Scientists Create Organic Photovoltaic Devices To Convert Light Into Electricity

The scientists are using the ionically self-assembled monolayers (ISAM) process to fabricate optoelectronic devices. The process allows molecule-thick layers of oppositely-charged materials to build up on a base structure.

In this case, one of the layers is made up of carbon molecules known as Fullerenes and another layer is a positively charged polymer. Fullerenes have high electron affinity, so they will accept electrons easily from photoexcited molecules of a conducting polymer, creating a polymer with a negative charge. The result is a material to be used in a solar cell, generating a current from a negatively charged Fullerene and a positively charged polymer.
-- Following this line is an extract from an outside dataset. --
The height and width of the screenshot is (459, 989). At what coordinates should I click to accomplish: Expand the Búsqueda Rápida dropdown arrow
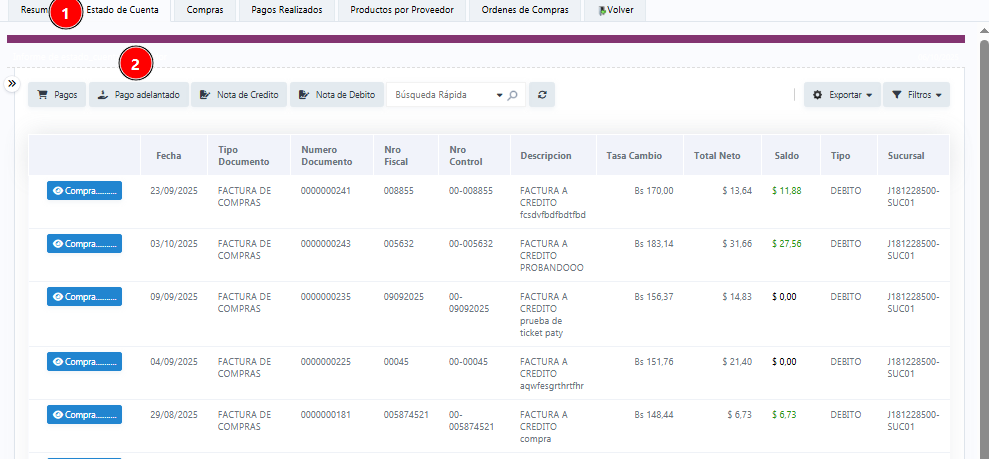click(x=499, y=96)
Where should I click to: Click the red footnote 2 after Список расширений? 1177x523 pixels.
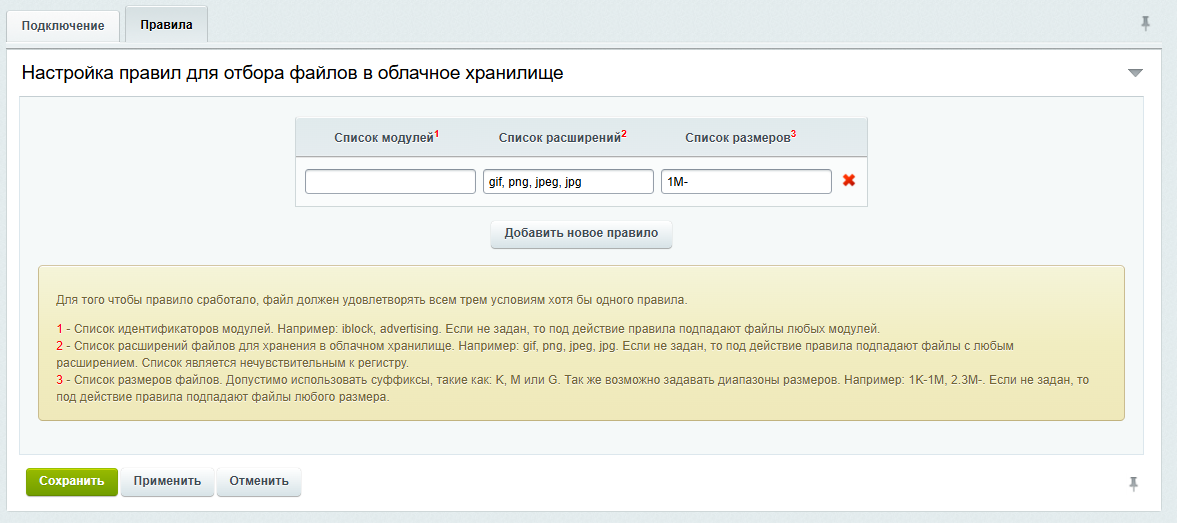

Thus a photovoltaic device is created without the use of toxic solvents or expensive instruments and under ambient conditions.

The paper (PMSE 258), "Efficient charge generation in conjugate molecules," discusses the influences of the chemical composition, sequence, and distance of materials on the electronic properties, particularly efficient charge generation, in the process of creating organic photovoltaic devices. Authors are Thomas Piok, Charles Brands, Patrick J. Neyman, Artur Erlacher, Charuta Soman, Mary A. Murray, and Raoul Schroeder, all Virginia Tech physics students;.James R. Heflin and Willi Graupner, physics professors; Daniela Marciu, Adam Drake, and M.B. Miller, all of Luna Innovations, Inc. of Blacksburg, Va.; Hong Wang, Virginia Tech chemistry postdoctoral fellow; Harry W. Gibson, and Harry C. Dorn, Virginia Tech chemistry professors; Guenter Leising of the Institut fuer Festkorperphysik, Technische Universitat Graz; Mathew T. Guzy, Virginia Tech chemical engineering student; and Richie M. Davis, Virginia Tech chemical engineering professor.

The paper will be presented by Graupner on Wednesday, Aug. 23, at 9 a.m. in the JW Marriott Hotel Grand Ballroom, Salon III, as part of the Organic Thin Films for Photonic Applications symposium.